I want to take a minute to publicly thank McB, who read an early draft of this story and offered valuable feedback. I’ve always disliked the term “beta reader.” That sounds to me like someone who would agree with everything you say and tell you how pretty you are, while secretly confiding to your friends how deeply concerned they are about your uncombed hair and inability to construct a decent paragraph. So I consider myself extremely fortunate to have friends who are kick-ass delta readers— avid voracious consumers of books who are intelligent and perceptive and courageous enough to tell you when you screw things up or have spinach stuck in your teeth. Thanks, McB. You did it on short notice and at a time when you had many other things to do and I appreciate it.
Once again, with apologies for the repetition, if you’ve just discovered this blog and are wondering why I’ve put some random piece of a story up as a blog post, I’m in the process of posting installments of a 25,000-word novella over here as a gift to my readers. Delta readers, every one of them. If you’re interested and want to read from the beginning, you can find the first post here.
Moving right along, slowly but surely, here is the seventh installment of the story. Hope you enjoy it. Feel free to complain to McB if you don’t. She can handle it. (And no, Trace, she will not send you the rest of the story. Not even if you beg. Because I know where the bodies are buried. Of course, so does she.) (Dear NSA, totally kidding about the bodies. Really. Inside joke. No bodies here, move along.)
A Place to Start
A McIntyre Novella
Book One: Winter
by KD James
Jo got up off the floor and wiped away the tears and gave herself a stern talking to. She’d had a plan when she decided to come up here and she needed to stick to it. Mac had been a diversion, a very pleasant one certainly, but he was just that. A diversion. Ample evidence that impulsive decisions were a bad idea.

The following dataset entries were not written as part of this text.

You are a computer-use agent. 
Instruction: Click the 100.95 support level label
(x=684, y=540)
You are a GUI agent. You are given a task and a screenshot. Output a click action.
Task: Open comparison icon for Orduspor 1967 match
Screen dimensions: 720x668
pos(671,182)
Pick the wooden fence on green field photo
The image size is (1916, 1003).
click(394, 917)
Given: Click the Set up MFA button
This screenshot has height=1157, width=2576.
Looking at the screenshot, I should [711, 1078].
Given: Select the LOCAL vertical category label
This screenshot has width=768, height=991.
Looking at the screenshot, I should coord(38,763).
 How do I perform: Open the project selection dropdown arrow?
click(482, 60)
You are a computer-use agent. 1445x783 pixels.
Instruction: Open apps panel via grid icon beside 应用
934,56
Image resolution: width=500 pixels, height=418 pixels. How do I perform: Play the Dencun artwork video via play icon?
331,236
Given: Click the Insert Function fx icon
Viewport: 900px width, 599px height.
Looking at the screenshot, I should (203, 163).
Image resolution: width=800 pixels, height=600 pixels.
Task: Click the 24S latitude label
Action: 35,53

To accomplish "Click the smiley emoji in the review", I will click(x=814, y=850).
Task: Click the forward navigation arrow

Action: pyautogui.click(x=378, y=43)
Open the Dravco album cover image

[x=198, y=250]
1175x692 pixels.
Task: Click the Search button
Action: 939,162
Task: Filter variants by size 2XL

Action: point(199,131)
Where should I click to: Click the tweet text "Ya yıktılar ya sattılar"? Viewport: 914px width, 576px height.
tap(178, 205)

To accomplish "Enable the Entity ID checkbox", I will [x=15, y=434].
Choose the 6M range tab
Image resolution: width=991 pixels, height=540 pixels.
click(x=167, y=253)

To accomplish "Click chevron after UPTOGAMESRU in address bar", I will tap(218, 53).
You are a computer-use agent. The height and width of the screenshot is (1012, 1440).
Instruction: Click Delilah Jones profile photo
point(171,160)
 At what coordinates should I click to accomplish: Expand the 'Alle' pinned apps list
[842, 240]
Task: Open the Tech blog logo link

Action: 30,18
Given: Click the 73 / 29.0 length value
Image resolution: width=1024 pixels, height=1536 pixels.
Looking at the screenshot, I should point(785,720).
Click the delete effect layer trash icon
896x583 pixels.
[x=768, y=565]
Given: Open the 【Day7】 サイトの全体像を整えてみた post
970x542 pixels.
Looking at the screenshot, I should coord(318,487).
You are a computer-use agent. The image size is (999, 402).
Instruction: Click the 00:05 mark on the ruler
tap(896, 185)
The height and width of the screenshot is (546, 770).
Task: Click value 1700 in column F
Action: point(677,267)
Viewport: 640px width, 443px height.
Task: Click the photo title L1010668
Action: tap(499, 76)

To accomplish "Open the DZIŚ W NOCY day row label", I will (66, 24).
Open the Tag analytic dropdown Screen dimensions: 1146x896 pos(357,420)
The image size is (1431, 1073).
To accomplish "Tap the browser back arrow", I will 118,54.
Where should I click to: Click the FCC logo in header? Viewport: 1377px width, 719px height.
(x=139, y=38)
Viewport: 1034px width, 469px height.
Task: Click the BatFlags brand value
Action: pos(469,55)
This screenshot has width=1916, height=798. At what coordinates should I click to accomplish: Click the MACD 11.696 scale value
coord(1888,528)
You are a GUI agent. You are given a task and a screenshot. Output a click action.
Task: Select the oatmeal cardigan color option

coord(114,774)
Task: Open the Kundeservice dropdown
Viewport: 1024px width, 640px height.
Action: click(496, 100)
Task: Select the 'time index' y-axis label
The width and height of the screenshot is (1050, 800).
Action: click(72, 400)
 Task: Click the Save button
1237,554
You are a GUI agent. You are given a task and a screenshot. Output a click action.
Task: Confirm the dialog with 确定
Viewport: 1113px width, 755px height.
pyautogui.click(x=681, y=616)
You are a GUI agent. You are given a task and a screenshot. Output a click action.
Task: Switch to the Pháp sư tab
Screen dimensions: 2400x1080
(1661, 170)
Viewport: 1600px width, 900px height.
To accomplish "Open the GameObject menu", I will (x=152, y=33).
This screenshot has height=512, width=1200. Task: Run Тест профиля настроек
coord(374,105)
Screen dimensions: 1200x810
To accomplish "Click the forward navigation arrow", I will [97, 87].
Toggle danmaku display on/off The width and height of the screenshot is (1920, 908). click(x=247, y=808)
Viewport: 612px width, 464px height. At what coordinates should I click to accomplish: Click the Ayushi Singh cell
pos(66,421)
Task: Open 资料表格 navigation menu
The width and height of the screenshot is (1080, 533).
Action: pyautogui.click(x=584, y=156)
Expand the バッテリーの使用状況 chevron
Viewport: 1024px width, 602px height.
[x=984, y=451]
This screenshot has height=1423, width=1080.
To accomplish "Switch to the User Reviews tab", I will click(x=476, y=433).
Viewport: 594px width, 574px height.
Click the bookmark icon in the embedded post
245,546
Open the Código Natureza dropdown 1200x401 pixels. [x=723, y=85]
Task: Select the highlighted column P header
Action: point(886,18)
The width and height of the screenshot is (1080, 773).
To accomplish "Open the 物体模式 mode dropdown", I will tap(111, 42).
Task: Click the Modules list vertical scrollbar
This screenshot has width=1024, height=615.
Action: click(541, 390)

Yes, she’d slept with him. Yes, it was mind-blowingly good. So what. People had casual sex and one night stands all the time. Just because she never had didn’t mean she couldn’t start now. Time to move on. She ignored the pain in the vicinity of her heart and looked around her grandpa’s cabin.
Oh yes. This was the cabin she remembered. The rough timbers and the vaulted ceiling and the natural stone of the massive fireplace covering the far wall. Even the oversized leather couches and chairs that had made her feel small and insignificant as a child. Not that she’d spent much time inside that summer.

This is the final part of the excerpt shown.